PASSAGE SHOWN:
# # # # #

# Opting for the botique side of pedals.



## guitarman2 (Aug 25, 2006)

Well not that I was totally disatisfied with my newly acquired Boss CS3 compressor but I had a chance to hear the Keeley 2 knob compressor on Friday. I bought it and used it at a rehearsal today and all I can say is wow. Where have you been all my life. Of course at $250 ouch. I almost cried handing that much money over for a compressor that by looking at it, looks like its worth $75. But after using it today all crying stopped and sheer joy took over. I'm also dumping my newly acquired TS9 for the Wamper Hotwired 2 channel overdrive. Another wallet crusher at $300 + tax. This botique pedal stuff is going to send me in to bankruptcy. I'm also trying to figure out how to raise the money for a demo that this dealer has of a Diamond Halo stereo chorus. Quite a good deal at $250 from its normal price of $329. Oh man. Just seems to be no money in gigging lately.


----------



## mhammer (Nov 30, 2007)

This is why you need to get off your arse and learn a few DIY tricks my friend. A pedal here or there, and I suppose the extra money doesn't hit you that hard. But once you develop a taste for the "finer things", unless you have an extremely well-paying gig, the things you crave will continue to force some hard choices on you. Hell, that's how I learned what I know - i couldn't afford the real deal so I learned to make the real deal. It may have taken me 30 years to get to where I am, but the resources available these days permit people to accomplish the same chops in less than 2 years. Seriously. I've seen kids go from asking how to read a resistor colour code to designing stuff that is to be reckoned with in that kind of time frame.

But I don't have the time, people say.

# # # # #

AVAILABLE DATA:
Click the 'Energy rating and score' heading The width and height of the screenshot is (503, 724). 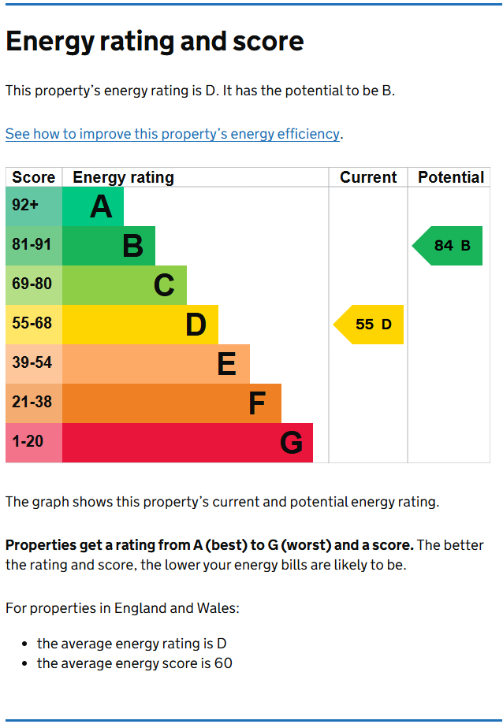tap(155, 42)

# # # # #

GIVEN INSTRUCTION 1:
In the pedal forum thread, how would you render this sentence in Spanish: "I bought it and used it at a rehearsal today and all I can say is wow."
GIVEN INSTRUCTION 2:
In the pedal forum thread, what price was paid for the Keeley 2 knob compressor?
GIVEN INSTRUCTION 3:
Go on with the pedal forum thread from the point where it stops.

OUTPUT 1:
Lo compré y lo usé hoy en un ensayo, y lo único que puedo decir es: guau.

OUTPUT 2:
$250.

OUTPUT 3:
Eighteen months ago, I had the pleasure of being invited backstage at a Sheryl Crow gig because I knew one of the guitar techs. Peter Stroud, her longtime guitar player and co-founder of London 65 amps, needed a mica cap to adjust the bright function on his amp, so my buddy phoned me up before they came to town and asked if I might be able to score one before the gig. I arrived with a handful of varieties since I had them in my parts bin anyways. Pete selected a few suitable ones, thanked me profusely and proceeded to rip his amp apart and have at it with his soldering iron *90 minutes before stage-time*. My wife and I went off and had supper before the show, but Pete apparently achieved his goal because when we came back the show started on time and when they launched into the Led Zepp nugget "Rock and Roll" for an encore, the treble on that sucker ripped my head off. Now, if a guy with a schedule like THAT can learn how and find the time to do it and fearlessly bring his gear on stage, so can you my friend. Not only can it be cheaper, but you can experiment, something one can't do with commercial gear. A guy like Pete also knows what his gear can and can't do, and is able to choose intelligently when DIY is the less practical way to go.


----------



## Guest (Feb 11, 2008)

+1 to mhammer's post. It's harder than you think and easier all at once. With companies like BYOC and GGG around now it's at least relatively easy to cut your teeth on making your own pedals: all you need is a soldering iron, some time and the ability to read and you're set. And with forums like http://diystompboxes.com/ there's an overload of information and help available when you want to dig deeper or get stuck.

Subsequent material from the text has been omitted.